This water was the source of Amsterdam’s wealth. It was now a river but it still carried memories of when it had been part of the South Sea, many centuries ago. To my eyes, even today it still seemed like a sea, with massive cruise ships docking at the inland harbour and ships carrying freight. Across the wide expanse, the buildings of the port were clearly visible, shaped like massive whales, as if the captains needed that visible reminder to help them figure out exactly where they were supposed to dock. It would take a ferry more than five minutes to cross from the south bank to the north.
The Orange Locks were the border of where Amsterdam ended and the villages began. To the east, the IJ became the IJssel and then the IJsselmeer, a lake so large that early last century a small section of it was poldered to build a city, which now had over a hundred thousand inhabitants. Before the enormous Orange Locks had been built in the 1870s, that lake had been part of the sea.
The Dutch obsession with controlling our waterways had no limits. When we saw water, we could never just leave it be. There was always the question of what we could do with it: polder it and build a city on it, swim in it, dam it, build bridges over it, send boats across it.
Or, in the case of the man I was looking at, die in it.
The body lay on top of a plastic tarpaulin, and yellow tape cordoned off part of the road. Even though it was hard to judge someone’s age after they’d been in the water for a long time, I was quite sure he was middle-aged. He was the right age to have been on one of the river cruise ships. I could only hope that wasn’t the case, because it would be problematic. We could do without a boat holding thousands of people being stuck in Amsterdam’s inland harbour, or having to track down someone who’d been on a ship that had already departed days ago.
‘I’ve got to ask,’ the female police officer in uniform said. ‘You’re Lotte Meerman, aren’t you?’ Her trousers were wet up to her knees. The fluorescent yellow of her jacket stood out against the dark grey of the water.
‘Yes,’ I said. ‘That’s right.’
She grinned from ear to ear. ‘I thought I recognised you.’ Her smile was nearly as bright as her jacket. She didn’t look old enough to be a police officer. Her partner didn’t look much older. That was clearly a sign of my own ageing.

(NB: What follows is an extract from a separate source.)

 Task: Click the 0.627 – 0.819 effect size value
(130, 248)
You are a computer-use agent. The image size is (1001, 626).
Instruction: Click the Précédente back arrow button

‘Why didn’t you leave him in the water?’ Thomas cut through the chat.
‘I’m sorry.’ Her smile rapidly disappeared. ‘I know we’re supposed to do that.’
That was standard procedure. For floaters, careful recovery was important. The water cooled the body down quickly but then kept it at that temperature. Especially at this time of year. It made it easier for forensics.
‘If you knew that, why didn’t you do it?’ Thomas asked.
‘We thought that maybe he was still alive,’ her partner said.
I couldn’t understand why they’d thought he could possibly have been alive. The body was bloated. This guy had been in the water for days. It was much more likely that they hadn’t thought at all but had acted before their brains had kicked into gear.
‘Right,’ Thomas said. ‘He was floating face down, wasn’t he?’
‘Yes, and as soon as we turned him over, we saw he was dead,’ the female officer said.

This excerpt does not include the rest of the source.